I’m not crediting Ford with this idea, that’s not why I’m writing this.

I’m writing this to thank the Auto Workers who put my SUV together. To thank them for simply doing their jobs right.

11 years ago my wife was killed in a head on collision on the highway. After that I experienced the negative effects of others not performing their jobs correctly. And I began to notice how much trouble and hardship is created when a person does not do their job correctly.

As I thought about my accident and looked at the damage it dawned on me that if anyone assembling the doors on my SUV had failed to do their small part correctly I might not be here today to write this …

I have no idea who they were or if they’re even there after 17 years but to the Auto Workers at whichever Ford assembly plant it was that built Ford’s Explorers for the 1999 year I say THANK YOU SO MUCH FOR DOING YOUR JOBS RIGHT. It makes a difference. Take a moment and pat yourselves on the back, please.


Update:

I’ve done some digging to try and find a proper place to point this at so maybe some of those who it refers to, the workers, might see it.

As it turns out the these Ford Explorers were built at the St. Louis Assembly Plant. That closed in 2006 and has since been demolished. Here’s a little historical piece I found while researching this.
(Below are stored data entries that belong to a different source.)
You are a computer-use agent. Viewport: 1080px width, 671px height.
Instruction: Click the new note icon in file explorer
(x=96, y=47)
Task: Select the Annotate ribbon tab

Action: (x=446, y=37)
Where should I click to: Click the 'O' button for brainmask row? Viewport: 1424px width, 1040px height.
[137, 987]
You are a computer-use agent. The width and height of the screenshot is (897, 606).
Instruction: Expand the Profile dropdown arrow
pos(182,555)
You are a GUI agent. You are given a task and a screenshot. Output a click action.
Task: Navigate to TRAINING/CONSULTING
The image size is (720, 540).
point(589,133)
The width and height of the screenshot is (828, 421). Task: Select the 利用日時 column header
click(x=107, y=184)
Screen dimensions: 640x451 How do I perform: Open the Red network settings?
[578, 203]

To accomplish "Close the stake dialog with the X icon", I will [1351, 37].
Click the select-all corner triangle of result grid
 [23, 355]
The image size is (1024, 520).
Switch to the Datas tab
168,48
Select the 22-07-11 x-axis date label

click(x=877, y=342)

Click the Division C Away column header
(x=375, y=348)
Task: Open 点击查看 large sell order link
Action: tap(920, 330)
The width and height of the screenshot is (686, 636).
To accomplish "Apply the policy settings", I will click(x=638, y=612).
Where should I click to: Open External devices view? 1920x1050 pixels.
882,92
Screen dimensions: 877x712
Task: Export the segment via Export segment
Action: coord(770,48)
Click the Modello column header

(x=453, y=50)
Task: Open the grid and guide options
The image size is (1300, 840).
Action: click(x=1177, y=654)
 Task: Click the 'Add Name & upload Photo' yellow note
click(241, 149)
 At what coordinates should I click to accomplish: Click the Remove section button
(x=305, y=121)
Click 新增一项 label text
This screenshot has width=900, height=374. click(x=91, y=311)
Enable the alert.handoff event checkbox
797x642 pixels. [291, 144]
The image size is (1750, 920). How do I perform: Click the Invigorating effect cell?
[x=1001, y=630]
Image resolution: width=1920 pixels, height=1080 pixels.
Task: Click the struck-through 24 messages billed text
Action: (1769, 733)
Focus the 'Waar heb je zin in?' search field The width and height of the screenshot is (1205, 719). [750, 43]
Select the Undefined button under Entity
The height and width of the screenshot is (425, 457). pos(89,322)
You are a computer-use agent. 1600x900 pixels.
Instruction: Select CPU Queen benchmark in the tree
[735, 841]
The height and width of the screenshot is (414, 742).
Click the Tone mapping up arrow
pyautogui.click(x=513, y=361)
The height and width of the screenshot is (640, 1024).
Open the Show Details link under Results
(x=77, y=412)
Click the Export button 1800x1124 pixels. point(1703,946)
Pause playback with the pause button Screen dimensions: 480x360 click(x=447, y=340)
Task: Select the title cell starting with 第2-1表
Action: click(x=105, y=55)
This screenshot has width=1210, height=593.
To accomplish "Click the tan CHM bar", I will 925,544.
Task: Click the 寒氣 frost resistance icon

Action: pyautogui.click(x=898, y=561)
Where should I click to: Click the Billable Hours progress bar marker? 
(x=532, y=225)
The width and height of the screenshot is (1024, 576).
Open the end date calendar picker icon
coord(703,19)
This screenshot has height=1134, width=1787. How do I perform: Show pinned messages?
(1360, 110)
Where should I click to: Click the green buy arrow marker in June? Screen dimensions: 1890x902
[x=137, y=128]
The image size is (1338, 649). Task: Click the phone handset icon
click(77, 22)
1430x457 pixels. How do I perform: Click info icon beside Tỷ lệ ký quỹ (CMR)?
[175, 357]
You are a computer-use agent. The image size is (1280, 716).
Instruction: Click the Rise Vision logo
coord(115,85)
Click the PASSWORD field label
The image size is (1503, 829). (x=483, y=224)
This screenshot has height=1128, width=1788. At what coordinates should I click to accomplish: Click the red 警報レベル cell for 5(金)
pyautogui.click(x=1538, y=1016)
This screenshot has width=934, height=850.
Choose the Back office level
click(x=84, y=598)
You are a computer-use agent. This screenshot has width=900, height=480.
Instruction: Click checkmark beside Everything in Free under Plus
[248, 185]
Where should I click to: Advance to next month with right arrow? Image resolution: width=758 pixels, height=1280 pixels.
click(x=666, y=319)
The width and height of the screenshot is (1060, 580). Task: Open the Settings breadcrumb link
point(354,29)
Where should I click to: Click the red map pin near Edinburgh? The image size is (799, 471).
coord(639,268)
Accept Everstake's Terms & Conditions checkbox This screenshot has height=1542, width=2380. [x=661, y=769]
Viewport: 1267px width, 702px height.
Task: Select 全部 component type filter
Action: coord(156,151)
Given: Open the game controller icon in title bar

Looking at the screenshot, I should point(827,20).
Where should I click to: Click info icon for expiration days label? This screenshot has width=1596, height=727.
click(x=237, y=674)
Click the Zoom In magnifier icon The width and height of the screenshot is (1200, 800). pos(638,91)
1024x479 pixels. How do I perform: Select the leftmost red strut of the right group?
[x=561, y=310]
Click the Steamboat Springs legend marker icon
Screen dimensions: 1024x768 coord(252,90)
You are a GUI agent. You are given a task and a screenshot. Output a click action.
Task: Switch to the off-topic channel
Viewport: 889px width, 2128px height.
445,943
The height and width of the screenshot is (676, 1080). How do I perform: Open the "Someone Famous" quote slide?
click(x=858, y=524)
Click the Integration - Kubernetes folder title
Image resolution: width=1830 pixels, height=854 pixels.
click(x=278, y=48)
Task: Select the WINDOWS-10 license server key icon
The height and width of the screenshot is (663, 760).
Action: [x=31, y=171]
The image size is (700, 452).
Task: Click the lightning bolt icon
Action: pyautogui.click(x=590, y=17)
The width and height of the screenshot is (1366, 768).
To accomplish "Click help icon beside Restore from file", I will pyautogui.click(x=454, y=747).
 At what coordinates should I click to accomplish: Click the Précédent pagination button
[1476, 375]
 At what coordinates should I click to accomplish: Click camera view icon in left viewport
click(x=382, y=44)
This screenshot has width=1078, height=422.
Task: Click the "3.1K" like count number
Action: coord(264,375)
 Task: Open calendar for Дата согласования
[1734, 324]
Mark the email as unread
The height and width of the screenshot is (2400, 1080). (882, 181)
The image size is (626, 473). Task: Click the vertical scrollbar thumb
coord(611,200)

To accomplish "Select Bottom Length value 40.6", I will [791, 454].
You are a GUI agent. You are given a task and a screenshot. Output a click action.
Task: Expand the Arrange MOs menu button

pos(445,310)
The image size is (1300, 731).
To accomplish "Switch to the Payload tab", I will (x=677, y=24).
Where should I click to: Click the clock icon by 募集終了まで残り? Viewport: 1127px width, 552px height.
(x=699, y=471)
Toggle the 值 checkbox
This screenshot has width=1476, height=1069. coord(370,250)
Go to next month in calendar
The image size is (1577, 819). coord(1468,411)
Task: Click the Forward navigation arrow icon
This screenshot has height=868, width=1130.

I don’t see any Facebook groups for former Ford employees of that plant – seeing as Facebook was only a year old at that time I guess it’s understandable. So there’s no simple, one-stop, place to drop a link to this in.

Hmm …. as I looked more into it I found this video about Ford Explorer body assembly in 2 minutes. From the looks of it the body is assembled and welded by robots. The prefabbed doors are mounted by robots … there are human workers though. And someone had to do inspections for QA, program and maintain the robots, design the parts, engineer them, fabricate them – there’s tooling and dies and stamping. So it’s a bigger and more diffuse group of people, many of whom no longer work for Ford. (guess the bots might still be working somewhere)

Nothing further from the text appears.